As Jon Stewart has noted, the compromise federal budget just passed by Congress and signed by President Obama is full of unpleasant surprises. Among them: In a Scrooge-like Christmas gift, it cuts $93 million from the Supplemental Nutrition Program for Women, Infants and Children, or WIC.
So it’s both timely and ironic that a newly published research study concludes WIC doesn’t just boost the health of young children and their moms: It also plays a positive role in kids’ cognitive development.
“These findings suggest that WIC meaningfully contributes to children’s educational prospects,” Brown University sociologist Margot Jackson writes in the journal Social Science and Medicine.
“Children who receive prenatal/early childhood exposure to WIC perform significantly better on reading assignments—up to 0.3 of a standard deviation—than their siblings who do not.”
WIC is a large-scale government program serving 53 percent of all infants born in the United States. It provides vouchers that are redeemed at supermarkets for healthy, nutritious food such as fresh fruits and vegetables. Pregnant and breastfeeding women are eligible, as are children up their fifth birthday; parents also receive nutritional education and counseling
Jackson analyzed two sets of data. One was the birth cohort of the Early Childhood Longitudinal Study, which followed about 11,000 children from age nine months to kindergarten. It includes information on WIC participation, as well as the results of a standard test given at age two, “an assessment general mental ability that indicates problem-solving and language-acquisition skills.”
The other was the Child Development Supplement of the Panel Study of Income Dynamics, a nationally representative, longitudinal study of families. It included information on both WIC participation and the results of standard math and reading tests administered when the children were, on average, 11 years old.
Both sets of data linked participation in WIC with positive outcomes. The first showed that “prenatal/early childhood WIC exposure is associated with significantly stronger cognitive development,” Jackson writes. The second provided evidence that “the benefit associated with WIC participation persists into the school years.”
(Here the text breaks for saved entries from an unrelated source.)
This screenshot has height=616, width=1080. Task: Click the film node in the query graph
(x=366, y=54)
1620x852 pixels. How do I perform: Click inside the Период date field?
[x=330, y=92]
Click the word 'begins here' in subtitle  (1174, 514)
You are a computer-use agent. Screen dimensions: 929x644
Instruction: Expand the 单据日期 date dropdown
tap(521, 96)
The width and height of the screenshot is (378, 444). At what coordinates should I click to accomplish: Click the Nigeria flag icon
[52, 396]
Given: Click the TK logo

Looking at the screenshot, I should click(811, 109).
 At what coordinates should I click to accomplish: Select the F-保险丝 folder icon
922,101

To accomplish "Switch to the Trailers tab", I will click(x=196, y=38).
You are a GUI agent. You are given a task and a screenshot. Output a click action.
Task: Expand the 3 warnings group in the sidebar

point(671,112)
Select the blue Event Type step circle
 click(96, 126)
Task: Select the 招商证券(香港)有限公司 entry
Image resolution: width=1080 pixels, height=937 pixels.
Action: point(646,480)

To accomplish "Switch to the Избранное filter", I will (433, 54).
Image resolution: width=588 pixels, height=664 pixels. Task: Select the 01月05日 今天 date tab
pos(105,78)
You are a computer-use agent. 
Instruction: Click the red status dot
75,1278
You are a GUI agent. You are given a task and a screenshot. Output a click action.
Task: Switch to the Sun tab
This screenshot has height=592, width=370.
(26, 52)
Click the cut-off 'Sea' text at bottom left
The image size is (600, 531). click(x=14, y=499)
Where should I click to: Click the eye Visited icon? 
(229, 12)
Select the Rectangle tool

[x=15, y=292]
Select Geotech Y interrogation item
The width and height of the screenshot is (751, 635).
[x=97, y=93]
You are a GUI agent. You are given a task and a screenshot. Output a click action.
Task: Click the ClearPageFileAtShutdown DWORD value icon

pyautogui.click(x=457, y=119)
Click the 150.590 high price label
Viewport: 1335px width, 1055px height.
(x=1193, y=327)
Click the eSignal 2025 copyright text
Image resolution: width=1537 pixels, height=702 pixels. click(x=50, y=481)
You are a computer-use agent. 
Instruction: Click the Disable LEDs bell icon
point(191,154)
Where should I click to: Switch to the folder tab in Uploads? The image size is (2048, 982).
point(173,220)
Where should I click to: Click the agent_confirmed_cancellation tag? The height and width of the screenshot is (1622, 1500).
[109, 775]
To reach that second conclusion, Jackson compared test scores of children from the same family, comparing those who grew up with WIC nutritional assistance with those who did not. (For a variety of reasons, some mothers do not participate in WIC until they have had at least one child.)
These within-family comparisons “suggest that children who receive prenatal/early childhood exposure to WIC perform significantly better on reading assignments—up to 0.3 of a standard deviation—than their siblings who do not,” she writes. “This association is not explained by measured differences in prenatal behavior toward siblings, such as time spent reading with children or breastfeeding behavior, nor is it explained by differences in families’ economic circumstances during the child’s birth year.”
So WIC works. Kids who ate healthier food show signs of stronger cognitive development early in life, and their later test scores prove these initial indications were not a fluke. The incoming Congress may want to keep this in mind as it draws up the next federal budget.